En el último cuarto de siglo ningún año había sido tan mortífero como 2017, que registró 31,174 homicidios, un aumento de 27% en comparación con 2016, cuando la cifra ascendió a 24,559. El dato supera por mucho a 2011, que mantenía el índice más alto con 27,213 homicidios. Los números describen una realidad que no ha podido cambiar el país en la última década: la violencia se encuentra sin freno prácticamente en todos los rincones del territorio.

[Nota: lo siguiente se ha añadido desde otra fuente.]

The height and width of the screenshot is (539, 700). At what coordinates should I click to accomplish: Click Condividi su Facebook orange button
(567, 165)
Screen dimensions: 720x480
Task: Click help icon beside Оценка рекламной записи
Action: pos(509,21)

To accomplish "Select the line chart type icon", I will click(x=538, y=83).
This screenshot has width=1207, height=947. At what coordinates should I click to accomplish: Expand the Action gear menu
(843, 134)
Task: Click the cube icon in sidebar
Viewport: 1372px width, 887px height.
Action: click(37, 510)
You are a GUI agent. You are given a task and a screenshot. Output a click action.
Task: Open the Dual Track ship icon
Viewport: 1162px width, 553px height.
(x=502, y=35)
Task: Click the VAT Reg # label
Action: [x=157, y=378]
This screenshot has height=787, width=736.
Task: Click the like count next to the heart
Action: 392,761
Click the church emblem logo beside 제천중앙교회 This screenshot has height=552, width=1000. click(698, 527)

Desde el sexenio anterior solo hubo una fórmula para combatir a la criminalidad: recurrir a fuerzas militares y federales. Las acciones nunca se apartaron del guión que adoptaron los gobiernos: ante una ola de violencia en alguna ciudad o región, grupos de soldados eran desplegados para realizar rondines y establecer retenes; la violencia, entonces, se contenía. En el momento que en otra zona estallaban hechos violentos, había disminución o retiro de efectivos federales de un estado para trasladarlos al nuevo foco.

Aunque se transitó de un gobierno panista a otro priísta, la tendencia no ha podido modificarse.

Al inicio de la presente administración se asumió la lucha contra el crimen como prioridad; a cuatro meses de su finalización se ha reconocido como tarea pendiente. Objetivos como prevenir el delito y fortalecer la inteligencia fueron relegados. Este 2018 no se asignó presupuesto a prevención, y esquemas como Plataforma México (que concentra datos biométricos de criminales) han venido a menos también por falta de recursos.

No puede responsabilizarse de manera total al gobierno federal. Los gobernadores han dejado de cumplir tareas como la profesionalización de sus corporaciones policiacas. La gran mayoría de las policías carece de equipamiento y sus elementos reciben bajos sueldos, además de la falta de controles de confianza.

En tanto, en el Poder Legislativo, por rechazo de algunos grupos parlamentarios, quedaron sin aprobar propuestas como la del mando único policial que planteaba sustituir cientos de corporaciones municipales débiles por agrupaciones estatales fuertes.

El poder de los grupos criminales ha crecido a tal magnitud que las estructuras políticas, especialmente en municipios, quedan inermes y aquellos que no se sujetan a sus propósitos son literalmente eliminados, lo que se refleja en los asesinatos de alcaldes o en los aspirantes a serlo, como se vio en las pasadas campañas electorales.

La espiral homicida va en ascenso y no parece que vaya a detenerse en el futuro inmediato. Hay errores y omisiones en muchas instancias, pero nada ha hecho mayor daño al combate a la delincuencia que la falta de voluntad política.